ACTION ITEM:
Two lines in the listing below mark the span: one contains "This screenshot has height=346, width=553." and one contains "Task: Select the blue". Reproduce both of them and everything between, exactly.

BEGIN

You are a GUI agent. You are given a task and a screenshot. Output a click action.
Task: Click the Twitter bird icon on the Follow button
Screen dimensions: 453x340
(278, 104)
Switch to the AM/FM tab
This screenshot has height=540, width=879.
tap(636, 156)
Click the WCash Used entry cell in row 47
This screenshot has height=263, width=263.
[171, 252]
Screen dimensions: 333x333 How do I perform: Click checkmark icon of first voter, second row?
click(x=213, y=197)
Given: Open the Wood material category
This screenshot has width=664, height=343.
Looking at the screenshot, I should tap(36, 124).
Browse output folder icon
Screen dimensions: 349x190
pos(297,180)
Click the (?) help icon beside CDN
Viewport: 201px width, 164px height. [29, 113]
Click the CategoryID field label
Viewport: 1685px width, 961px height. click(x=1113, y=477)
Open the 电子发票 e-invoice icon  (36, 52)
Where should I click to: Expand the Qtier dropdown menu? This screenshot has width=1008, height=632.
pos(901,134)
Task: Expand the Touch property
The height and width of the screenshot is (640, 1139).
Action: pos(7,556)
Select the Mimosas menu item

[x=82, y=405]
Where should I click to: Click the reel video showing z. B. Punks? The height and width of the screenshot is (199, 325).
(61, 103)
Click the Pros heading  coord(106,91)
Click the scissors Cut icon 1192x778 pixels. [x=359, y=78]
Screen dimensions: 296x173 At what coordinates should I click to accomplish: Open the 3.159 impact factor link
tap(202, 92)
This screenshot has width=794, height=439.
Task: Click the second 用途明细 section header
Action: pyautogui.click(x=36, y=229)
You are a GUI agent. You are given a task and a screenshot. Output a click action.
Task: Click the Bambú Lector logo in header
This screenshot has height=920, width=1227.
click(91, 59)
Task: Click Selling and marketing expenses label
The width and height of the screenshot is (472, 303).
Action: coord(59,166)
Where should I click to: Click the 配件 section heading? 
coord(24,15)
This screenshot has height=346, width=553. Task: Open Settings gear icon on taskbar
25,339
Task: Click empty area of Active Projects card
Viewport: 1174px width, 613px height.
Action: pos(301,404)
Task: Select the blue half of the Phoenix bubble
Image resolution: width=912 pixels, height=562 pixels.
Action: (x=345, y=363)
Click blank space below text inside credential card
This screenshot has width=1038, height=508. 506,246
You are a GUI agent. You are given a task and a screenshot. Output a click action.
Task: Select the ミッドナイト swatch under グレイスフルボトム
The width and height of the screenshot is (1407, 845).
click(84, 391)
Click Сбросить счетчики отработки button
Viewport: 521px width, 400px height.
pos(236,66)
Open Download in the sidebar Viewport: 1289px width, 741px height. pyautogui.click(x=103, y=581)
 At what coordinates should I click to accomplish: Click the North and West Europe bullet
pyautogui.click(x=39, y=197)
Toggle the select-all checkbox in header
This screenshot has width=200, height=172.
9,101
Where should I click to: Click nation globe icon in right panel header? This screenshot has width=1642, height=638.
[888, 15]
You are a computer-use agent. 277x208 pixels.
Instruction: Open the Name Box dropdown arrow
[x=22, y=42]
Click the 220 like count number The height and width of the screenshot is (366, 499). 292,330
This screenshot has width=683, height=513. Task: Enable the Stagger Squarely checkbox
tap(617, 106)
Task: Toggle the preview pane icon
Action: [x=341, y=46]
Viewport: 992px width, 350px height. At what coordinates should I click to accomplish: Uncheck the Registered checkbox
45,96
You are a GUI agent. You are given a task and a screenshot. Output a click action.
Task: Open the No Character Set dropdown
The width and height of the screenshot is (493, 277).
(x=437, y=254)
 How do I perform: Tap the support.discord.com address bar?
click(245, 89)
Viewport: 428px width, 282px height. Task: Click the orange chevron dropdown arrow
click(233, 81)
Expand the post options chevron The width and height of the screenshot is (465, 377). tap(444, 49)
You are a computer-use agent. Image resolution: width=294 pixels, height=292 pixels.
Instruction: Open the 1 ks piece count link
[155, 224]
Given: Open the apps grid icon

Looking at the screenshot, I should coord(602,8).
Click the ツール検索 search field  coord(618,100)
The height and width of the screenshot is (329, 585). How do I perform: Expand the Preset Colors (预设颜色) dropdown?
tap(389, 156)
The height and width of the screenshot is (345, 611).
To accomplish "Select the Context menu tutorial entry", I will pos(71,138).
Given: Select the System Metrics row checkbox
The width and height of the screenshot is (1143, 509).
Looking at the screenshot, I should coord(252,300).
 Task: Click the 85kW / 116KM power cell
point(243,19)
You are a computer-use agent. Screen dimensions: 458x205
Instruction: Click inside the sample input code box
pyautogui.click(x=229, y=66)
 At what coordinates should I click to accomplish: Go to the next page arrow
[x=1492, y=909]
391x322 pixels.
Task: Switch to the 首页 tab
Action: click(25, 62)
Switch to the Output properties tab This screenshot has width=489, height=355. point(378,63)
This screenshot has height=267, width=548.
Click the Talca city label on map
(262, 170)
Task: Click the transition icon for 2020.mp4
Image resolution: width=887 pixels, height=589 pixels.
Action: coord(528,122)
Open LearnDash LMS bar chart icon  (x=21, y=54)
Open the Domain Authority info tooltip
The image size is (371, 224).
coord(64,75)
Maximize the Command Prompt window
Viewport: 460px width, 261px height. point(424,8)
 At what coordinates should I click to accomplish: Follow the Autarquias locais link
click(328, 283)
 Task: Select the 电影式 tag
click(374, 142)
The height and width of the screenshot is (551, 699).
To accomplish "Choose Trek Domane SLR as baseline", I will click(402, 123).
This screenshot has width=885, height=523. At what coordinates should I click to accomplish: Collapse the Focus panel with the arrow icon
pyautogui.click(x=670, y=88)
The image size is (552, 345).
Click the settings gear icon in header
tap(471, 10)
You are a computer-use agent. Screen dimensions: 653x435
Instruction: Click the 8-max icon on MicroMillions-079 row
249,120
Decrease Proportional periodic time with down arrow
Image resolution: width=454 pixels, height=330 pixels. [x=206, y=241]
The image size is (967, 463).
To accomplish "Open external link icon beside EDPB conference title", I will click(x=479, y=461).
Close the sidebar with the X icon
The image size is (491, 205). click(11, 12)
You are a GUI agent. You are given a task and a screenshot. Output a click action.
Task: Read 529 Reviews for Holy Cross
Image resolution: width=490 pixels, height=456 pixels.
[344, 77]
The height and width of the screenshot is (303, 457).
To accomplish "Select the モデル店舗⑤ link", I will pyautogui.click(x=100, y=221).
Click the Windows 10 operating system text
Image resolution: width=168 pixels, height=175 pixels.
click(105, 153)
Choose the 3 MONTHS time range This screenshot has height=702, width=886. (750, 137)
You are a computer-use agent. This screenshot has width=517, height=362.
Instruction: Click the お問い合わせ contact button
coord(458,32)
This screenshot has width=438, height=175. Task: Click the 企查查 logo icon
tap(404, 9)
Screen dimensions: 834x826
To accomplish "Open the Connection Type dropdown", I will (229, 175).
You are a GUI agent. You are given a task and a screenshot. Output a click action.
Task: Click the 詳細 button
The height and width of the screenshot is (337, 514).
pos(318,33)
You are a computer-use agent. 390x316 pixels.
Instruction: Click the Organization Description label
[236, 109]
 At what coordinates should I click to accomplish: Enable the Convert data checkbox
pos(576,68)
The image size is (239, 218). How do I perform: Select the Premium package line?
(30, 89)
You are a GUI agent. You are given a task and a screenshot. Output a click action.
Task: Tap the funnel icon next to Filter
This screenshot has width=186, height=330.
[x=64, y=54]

END

TASK OUTPUT:
This screenshot has height=346, width=553. Task: Open Settings gear icon on taskbar
25,339
Task: Click empty area of Active Projects card
Viewport: 1174px width, 613px height.
Action: pos(301,404)
Task: Select the blue half of the Phoenix bubble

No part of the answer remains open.